On April 29, attorney John C. Ulin, a senior partner at the Arnold & Porter Kaye Scholer law firm headquartered in Washington DC, filed an “unopposed application” to extend time to respond to the initial complaint filed by Lasantha Wickrematunge’s 27 year old daughter.

Gotabaya Rajapaksa’s lawyers have proposed a new response date of June 27, 2019, as a deadline to respond to the complaint in their April 29 application to court.

Agreement has been reached between Ahimsa Wickrematunge’s legal team to give Rajapaksa, the defendant in the case, a total of 60 days additional time from the original response date to respond to the complaint by the daughter of the slain journalist.

The application has been made in order to give Rajapaksa sufficient time to prepare expert testimony and collect additional evidence necessary to support a motion to dismiss, his lawyers submitted to court in documents seen by Sunday Observer.

In her complaint filed on April 4, Ahimsa Wickrematunge alleged that “Nandasena Gotabaya Rajapaksa, a United States citizen and Sri Lanka’s then Secretary of Defence, instigated and authorised the extra-judicial killing of Lasantha” and “had responsibility over those who executed the assassination.”
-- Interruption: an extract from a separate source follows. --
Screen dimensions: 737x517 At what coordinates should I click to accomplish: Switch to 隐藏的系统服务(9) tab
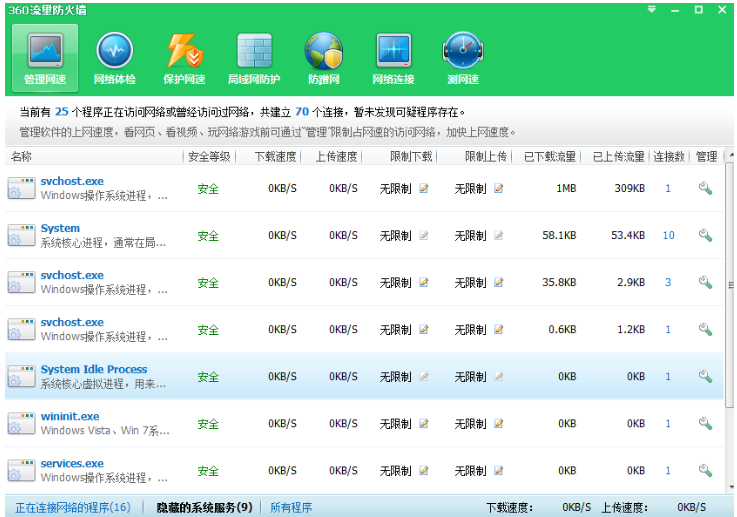pyautogui.click(x=204, y=507)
 The case has been filed under the US Torture Victims Protection Act and the Alien Tort Statute, legislation that allows aggrieved persons to file suit in the United States for human rights abuses committed in foreign jurisdictions. The laws stipulate that notice must be served on a defendant while on US soil. Gotabaya Rajapaksa was served notice on April 7, 2019 in the parking lot of the Trader Joe’s Supermarket in his hometown of Los Angeles.

The former Defence Secretary’s motion to dismiss Ahimsa Wickrematunge’s civil lawsuit will be based on forum non conveniens grounds, Gotabaya Rajapaksa’s US legal team reveals in the application, referring to a legal doctrine that a court may refuse to hear a case on the basis that a more appropriate forum to hear the case is available to parties.
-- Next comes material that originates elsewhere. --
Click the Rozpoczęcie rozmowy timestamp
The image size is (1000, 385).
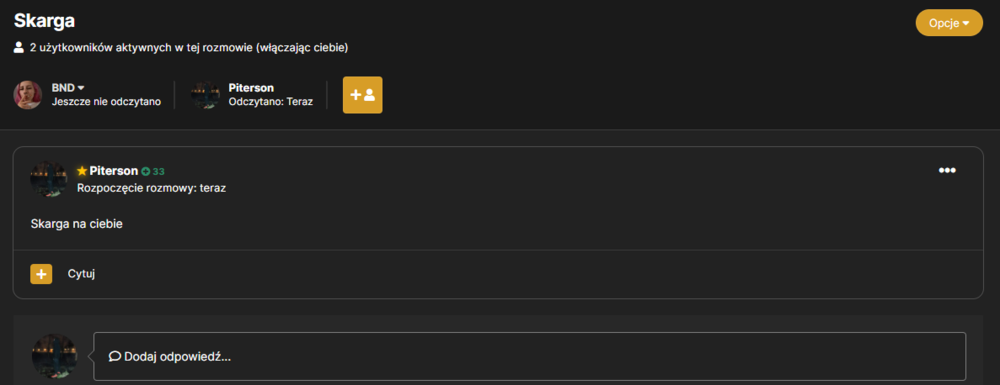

“A party moving to dismiss on forum non conveniens grounds “bears the burden of demonstrating an adequate alternative forum, and that the balance of private and public interest factors favors dismissal.” Cariajano v. Occidental Petroleum Corp., 626 F.3d 1137, 1145 (9th Cir. 2010),” the application by the former Defence Secretary’s lawyers states.

“Consequently, Defendant requires the additional time to prepare expert testimony, potentially conduct depositions, and collect other evidence necessary to meet its burden at the motion to dismiss stage. Indeed, motions to dismiss premised on forum non conveniens frequently rely upon sworn declaration and deposition testimony to establish the existence of an adequate alternative forum.”

Since Rajapaksa resides in Sri Lanka, a country in a time zone over 12 hours ahead of California, making coordination and communication between Defendant and his US counsel often slow and time consuming, his lawyers submitted to court.

“This request for additional time will give effect to the agreement of the parties and will allow Defendant time to coordinate with counsel and prepare his response to the Complaint, which will ultimately help this Court adjudicate the matter,” the application by Gotabaya Rajapaksa’s lawyers noted.